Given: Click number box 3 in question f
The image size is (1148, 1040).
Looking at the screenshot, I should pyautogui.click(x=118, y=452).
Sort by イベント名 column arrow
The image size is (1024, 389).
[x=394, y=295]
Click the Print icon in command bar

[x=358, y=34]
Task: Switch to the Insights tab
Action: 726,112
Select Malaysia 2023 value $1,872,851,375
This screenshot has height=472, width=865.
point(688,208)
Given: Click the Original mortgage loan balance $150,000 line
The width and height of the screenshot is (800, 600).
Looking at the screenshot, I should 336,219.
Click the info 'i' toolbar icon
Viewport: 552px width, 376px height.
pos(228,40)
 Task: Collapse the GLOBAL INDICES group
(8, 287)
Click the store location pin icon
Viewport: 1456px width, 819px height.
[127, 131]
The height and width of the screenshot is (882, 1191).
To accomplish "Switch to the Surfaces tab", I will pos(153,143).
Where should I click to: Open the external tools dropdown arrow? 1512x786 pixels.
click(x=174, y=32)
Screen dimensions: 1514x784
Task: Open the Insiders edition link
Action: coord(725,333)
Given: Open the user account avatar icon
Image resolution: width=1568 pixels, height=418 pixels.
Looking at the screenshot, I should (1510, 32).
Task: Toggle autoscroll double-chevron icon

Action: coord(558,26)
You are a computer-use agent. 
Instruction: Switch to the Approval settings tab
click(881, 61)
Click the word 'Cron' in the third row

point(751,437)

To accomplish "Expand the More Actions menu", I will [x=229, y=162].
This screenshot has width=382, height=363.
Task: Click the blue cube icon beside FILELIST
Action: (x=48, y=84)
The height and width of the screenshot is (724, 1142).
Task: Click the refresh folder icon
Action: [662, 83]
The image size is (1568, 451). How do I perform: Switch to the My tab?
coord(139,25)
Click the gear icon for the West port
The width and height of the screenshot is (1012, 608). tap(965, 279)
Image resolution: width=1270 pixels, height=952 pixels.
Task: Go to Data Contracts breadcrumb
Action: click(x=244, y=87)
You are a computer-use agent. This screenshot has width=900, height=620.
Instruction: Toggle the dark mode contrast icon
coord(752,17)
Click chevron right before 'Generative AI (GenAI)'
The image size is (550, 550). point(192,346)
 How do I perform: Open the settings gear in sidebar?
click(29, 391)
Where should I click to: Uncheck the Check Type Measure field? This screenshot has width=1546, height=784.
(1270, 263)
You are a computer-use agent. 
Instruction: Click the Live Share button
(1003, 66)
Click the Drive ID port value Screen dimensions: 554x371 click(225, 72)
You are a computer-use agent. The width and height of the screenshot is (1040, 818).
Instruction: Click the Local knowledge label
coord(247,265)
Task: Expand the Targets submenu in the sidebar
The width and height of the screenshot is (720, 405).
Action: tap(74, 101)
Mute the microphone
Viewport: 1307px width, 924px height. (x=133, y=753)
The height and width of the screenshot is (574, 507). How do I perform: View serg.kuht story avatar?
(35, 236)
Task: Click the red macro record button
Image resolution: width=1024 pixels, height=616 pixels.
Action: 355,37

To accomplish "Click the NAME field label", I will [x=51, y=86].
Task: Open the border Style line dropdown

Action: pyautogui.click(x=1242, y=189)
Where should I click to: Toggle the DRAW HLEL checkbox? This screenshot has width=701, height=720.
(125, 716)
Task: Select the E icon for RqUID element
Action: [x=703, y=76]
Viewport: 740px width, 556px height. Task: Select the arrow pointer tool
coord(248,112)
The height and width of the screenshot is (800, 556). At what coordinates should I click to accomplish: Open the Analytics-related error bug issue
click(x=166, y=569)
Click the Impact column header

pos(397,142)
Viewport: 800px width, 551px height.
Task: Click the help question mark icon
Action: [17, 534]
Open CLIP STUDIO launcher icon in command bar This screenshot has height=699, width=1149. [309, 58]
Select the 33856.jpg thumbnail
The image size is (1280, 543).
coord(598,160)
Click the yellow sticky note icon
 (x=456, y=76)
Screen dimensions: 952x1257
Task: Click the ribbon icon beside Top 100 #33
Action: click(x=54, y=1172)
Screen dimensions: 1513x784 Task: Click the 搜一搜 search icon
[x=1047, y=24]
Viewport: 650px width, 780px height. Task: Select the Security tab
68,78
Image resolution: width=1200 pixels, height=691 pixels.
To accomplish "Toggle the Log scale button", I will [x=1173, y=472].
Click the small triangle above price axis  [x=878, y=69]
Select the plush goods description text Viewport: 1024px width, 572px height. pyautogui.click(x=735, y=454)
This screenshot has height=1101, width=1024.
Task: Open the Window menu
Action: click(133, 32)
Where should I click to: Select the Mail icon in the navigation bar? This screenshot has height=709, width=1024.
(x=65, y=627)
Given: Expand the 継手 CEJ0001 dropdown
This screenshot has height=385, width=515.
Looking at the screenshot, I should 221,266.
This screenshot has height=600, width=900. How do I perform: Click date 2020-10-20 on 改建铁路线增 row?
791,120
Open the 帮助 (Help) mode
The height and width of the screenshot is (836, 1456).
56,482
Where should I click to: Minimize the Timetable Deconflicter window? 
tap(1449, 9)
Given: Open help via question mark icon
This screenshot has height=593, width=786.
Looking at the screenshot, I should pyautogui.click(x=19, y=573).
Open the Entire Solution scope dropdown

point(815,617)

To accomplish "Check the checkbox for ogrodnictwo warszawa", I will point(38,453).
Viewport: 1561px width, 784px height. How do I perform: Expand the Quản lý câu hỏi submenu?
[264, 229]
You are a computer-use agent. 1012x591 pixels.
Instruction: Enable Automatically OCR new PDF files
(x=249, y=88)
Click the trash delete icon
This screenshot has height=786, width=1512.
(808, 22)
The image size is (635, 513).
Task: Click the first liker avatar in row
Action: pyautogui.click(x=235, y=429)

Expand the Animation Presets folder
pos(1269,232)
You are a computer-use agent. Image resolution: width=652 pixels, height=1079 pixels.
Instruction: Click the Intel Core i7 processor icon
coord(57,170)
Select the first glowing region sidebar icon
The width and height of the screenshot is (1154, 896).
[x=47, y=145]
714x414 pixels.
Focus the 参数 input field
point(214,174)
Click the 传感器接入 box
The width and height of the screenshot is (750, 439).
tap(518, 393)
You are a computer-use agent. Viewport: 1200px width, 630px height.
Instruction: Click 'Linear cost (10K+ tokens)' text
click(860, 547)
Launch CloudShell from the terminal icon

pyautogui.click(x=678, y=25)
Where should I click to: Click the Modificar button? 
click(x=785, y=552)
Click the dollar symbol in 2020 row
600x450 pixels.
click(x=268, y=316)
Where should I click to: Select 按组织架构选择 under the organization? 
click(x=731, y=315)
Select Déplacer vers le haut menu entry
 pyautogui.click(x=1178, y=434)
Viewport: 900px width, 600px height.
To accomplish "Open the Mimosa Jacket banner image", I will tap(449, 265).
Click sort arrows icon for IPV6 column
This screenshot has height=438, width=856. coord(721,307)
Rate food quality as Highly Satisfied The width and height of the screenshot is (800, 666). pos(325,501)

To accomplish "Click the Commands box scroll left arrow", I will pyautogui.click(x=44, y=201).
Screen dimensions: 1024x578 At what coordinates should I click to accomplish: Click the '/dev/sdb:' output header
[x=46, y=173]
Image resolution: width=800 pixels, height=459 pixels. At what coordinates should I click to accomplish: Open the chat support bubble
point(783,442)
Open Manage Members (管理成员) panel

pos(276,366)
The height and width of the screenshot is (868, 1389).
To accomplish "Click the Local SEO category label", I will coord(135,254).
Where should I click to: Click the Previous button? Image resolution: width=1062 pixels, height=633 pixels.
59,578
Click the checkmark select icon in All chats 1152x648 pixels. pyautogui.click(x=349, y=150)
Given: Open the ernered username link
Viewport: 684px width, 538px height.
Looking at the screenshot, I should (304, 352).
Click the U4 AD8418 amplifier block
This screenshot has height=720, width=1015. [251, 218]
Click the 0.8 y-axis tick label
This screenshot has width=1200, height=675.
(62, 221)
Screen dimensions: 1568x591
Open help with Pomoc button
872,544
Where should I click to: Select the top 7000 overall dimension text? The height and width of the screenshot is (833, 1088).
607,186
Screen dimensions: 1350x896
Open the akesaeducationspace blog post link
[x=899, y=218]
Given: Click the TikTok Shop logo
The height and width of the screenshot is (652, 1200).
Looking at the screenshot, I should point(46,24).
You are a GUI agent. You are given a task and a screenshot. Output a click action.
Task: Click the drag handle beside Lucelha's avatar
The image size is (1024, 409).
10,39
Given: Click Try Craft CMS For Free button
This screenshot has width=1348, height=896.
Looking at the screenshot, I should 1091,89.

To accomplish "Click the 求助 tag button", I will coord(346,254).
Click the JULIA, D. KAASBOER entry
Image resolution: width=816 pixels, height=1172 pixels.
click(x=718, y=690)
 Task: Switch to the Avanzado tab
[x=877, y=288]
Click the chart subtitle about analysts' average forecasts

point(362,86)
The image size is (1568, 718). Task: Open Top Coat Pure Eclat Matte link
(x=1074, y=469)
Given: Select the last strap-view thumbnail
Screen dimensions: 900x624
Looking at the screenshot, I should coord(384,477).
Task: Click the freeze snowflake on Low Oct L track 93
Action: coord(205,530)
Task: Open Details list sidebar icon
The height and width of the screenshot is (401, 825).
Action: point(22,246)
* * * * *
Update the lines from the start through the line containing "[x=394, y=295]", changing "number box" to "input field" and leaving everything else as it is.

Given: Click input field 3 in question f
The image size is (1148, 1040).
Looking at the screenshot, I should pyautogui.click(x=118, y=452).
Sort by イベント名 column arrow
The image size is (1024, 389).
[x=394, y=295]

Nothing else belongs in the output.